Vesna-R1-1.5B-Reasoning
Vesna-R1-1.5B-Reasoning is a fine-tuned reasoning-oriented adapter based on unsloth/deepseek-r1-distill-qwen-1.5b-bnb-4bit.
This repository contains a lightweight fine-tuned adapter trained with Unsloth, designed to improve reasoning-style responses, instruction following, and overall conversational coherence while preserving the efficiency of the original 1.5B base model.
Model Details
- Model name: Vesna-R1-1.5B-Reasoning
- Developed by: zumberisclown
- Base model: unsloth/deepseek-r1-distill-qwen-1.5b-bnb-4bit
- License: Apache-2.0
- Language(s): English
- Frameworks: Transformers, TRL, Unsloth
Description
This model is a fine-tuned adapter built on top of a distilled DeepSeek-R1 Qwen 1.5B variant.
It was trained with Unsloth, which enables faster and more memory-efficient fine-tuning.
The goal of this project is to enhance the base model’s performance on:
- reasoning-style generations
- instruction-following tasks
- conversational responses
- structured answer formatting
Training
- Base model:
unsloth/deepseek-r1-distill-qwen-1.5b-bnb-4bit - Training library: Unsloth
- Model type: Fine-tuned adapter
- Optimization goal: Efficient reasoning-focused instruction tuning
This model was trained using Unsloth, allowing significantly faster fine-tuning compared to standard approaches.
Intended Use
This model is intended for:
- general instruction following
- lightweight reasoning tasks
- experimentation with small reasoning-oriented language models
- research and hobbyist workflows
Limitations
As a 1.5B parameter class model, this adapter has important limitations:
- it may struggle with complex multi-step reasoning
- it is not guaranteed to be reliable for factual or high-stakes tasks
- performance may vary significantly outside the training distribution
- outputs should be reviewed before use in production or critical settings
Usage
Make sure to load the base model together with the adapter weights from this repository.
Acknowledgements
This project was trained with Unsloth, an excellent library for fast and memory-efficient LLM fine-tuning.

● **Data to examine**
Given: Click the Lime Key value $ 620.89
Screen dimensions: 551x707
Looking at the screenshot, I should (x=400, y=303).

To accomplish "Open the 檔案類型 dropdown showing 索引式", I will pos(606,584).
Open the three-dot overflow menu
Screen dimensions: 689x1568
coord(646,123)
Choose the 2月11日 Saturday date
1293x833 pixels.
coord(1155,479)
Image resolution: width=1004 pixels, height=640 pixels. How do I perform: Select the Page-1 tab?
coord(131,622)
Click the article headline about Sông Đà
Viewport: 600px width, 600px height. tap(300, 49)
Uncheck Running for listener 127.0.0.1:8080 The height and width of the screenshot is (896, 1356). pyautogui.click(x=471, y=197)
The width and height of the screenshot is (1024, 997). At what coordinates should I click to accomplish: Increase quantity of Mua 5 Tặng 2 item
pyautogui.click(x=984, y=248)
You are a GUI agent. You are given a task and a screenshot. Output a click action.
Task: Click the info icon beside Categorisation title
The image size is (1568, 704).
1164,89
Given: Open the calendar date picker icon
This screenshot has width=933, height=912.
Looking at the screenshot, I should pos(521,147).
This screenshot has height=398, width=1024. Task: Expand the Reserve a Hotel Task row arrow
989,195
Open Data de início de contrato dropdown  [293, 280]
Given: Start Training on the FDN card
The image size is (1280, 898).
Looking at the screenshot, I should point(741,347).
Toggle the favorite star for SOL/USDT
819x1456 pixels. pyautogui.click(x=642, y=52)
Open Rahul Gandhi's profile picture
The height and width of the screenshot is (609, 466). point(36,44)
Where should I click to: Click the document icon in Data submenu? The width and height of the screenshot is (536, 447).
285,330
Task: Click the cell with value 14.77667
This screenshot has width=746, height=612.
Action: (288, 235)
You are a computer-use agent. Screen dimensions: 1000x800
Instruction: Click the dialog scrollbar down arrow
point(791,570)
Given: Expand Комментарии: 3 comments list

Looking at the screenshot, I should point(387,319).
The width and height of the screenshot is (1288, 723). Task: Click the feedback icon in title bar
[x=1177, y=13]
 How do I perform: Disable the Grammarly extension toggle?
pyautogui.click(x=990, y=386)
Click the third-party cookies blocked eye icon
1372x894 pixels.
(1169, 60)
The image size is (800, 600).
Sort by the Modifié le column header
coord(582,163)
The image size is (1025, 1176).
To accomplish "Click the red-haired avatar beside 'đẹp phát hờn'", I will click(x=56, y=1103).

● **What you are asked to do**
Rewrite the model card from "This repository contains" down to "Qwen 1.5B variant.", and swap every "adapter" for "module".

● **Solved problem**
This repository contains a lightweight fine-tuned module trained with Unsloth, designed to improve reasoning-style responses, instruction following, and overall conversational coherence while preserving the efficiency of the original 1.5B base model.
Model Details
- Model name: Vesna-R1-1.5B-Reasoning
- Developed by: zumberisclown
- Base model: unsloth/deepseek-r1-distill-qwen-1.5b-bnb-4bit
- License: Apache-2.0
- Language(s): English
- Frameworks: Transformers, TRL, Unsloth
Description
This model is a fine-tuned module built on top of a distilled DeepSeek-R1 Qwen 1.5B variant.